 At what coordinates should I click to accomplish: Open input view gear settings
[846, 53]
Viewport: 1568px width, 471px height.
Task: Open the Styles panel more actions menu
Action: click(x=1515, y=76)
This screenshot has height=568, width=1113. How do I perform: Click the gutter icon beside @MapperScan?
........
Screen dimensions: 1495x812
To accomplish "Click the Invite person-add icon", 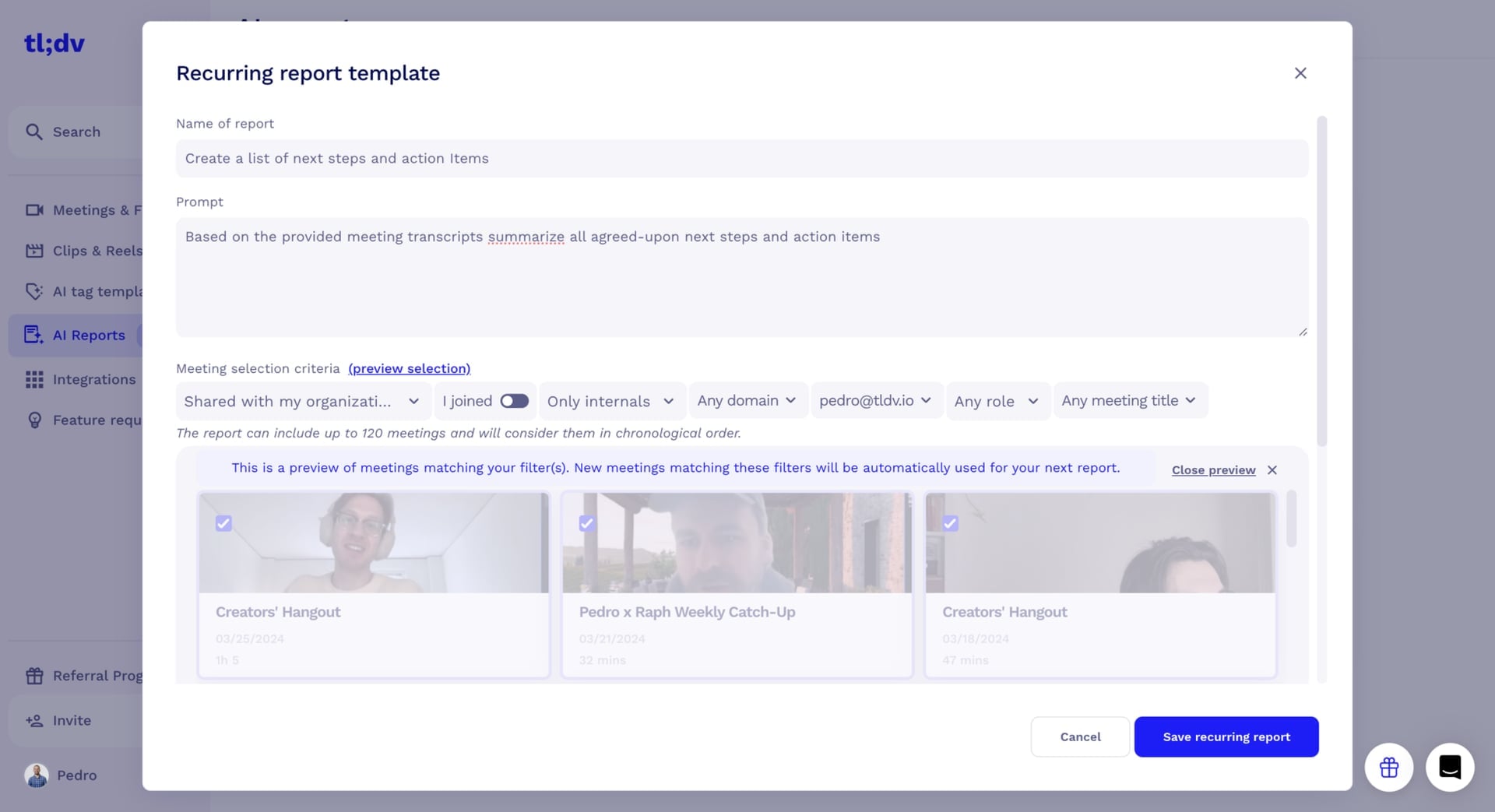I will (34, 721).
........
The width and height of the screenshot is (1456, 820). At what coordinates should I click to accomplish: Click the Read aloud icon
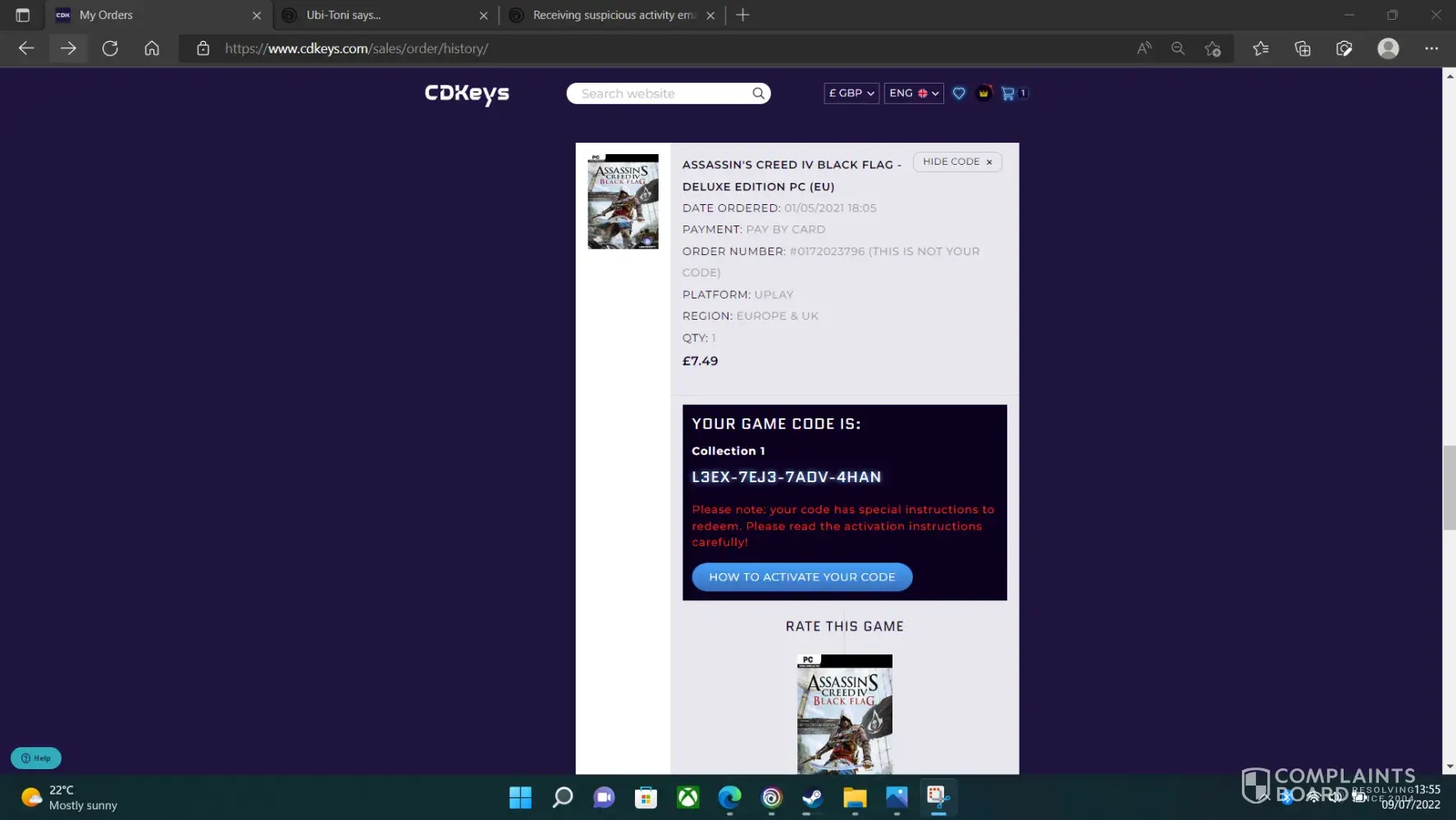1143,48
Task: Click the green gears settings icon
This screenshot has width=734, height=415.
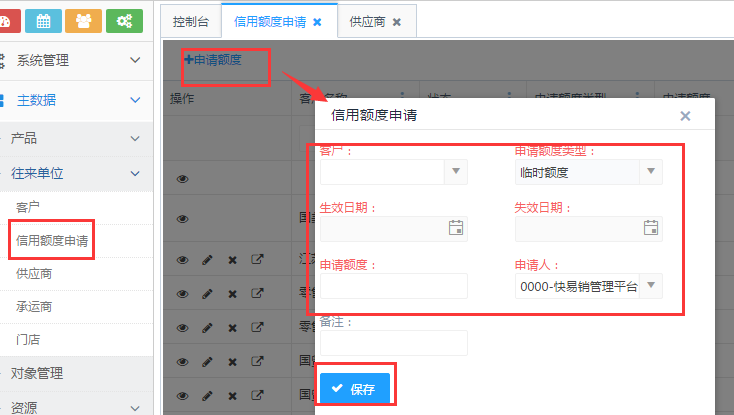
........
• DIRECTIVE
Rewrite the listing from the line that has "At what coordinates should I click to accomplish: Open" through the line that has "This screenshot has height=568, width=1113.", putting "margin icon" in place of "gutter icon" and leaving everything else unchanged.

• RESPONSE BELOW
 At what coordinates should I click to accomplish: Open input view gear settings
[846, 53]
Viewport: 1568px width, 471px height.
Task: Open the Styles panel more actions menu
Action: click(x=1515, y=76)
This screenshot has height=568, width=1113. How do I perform: Click the margin icon beside @MapperScan?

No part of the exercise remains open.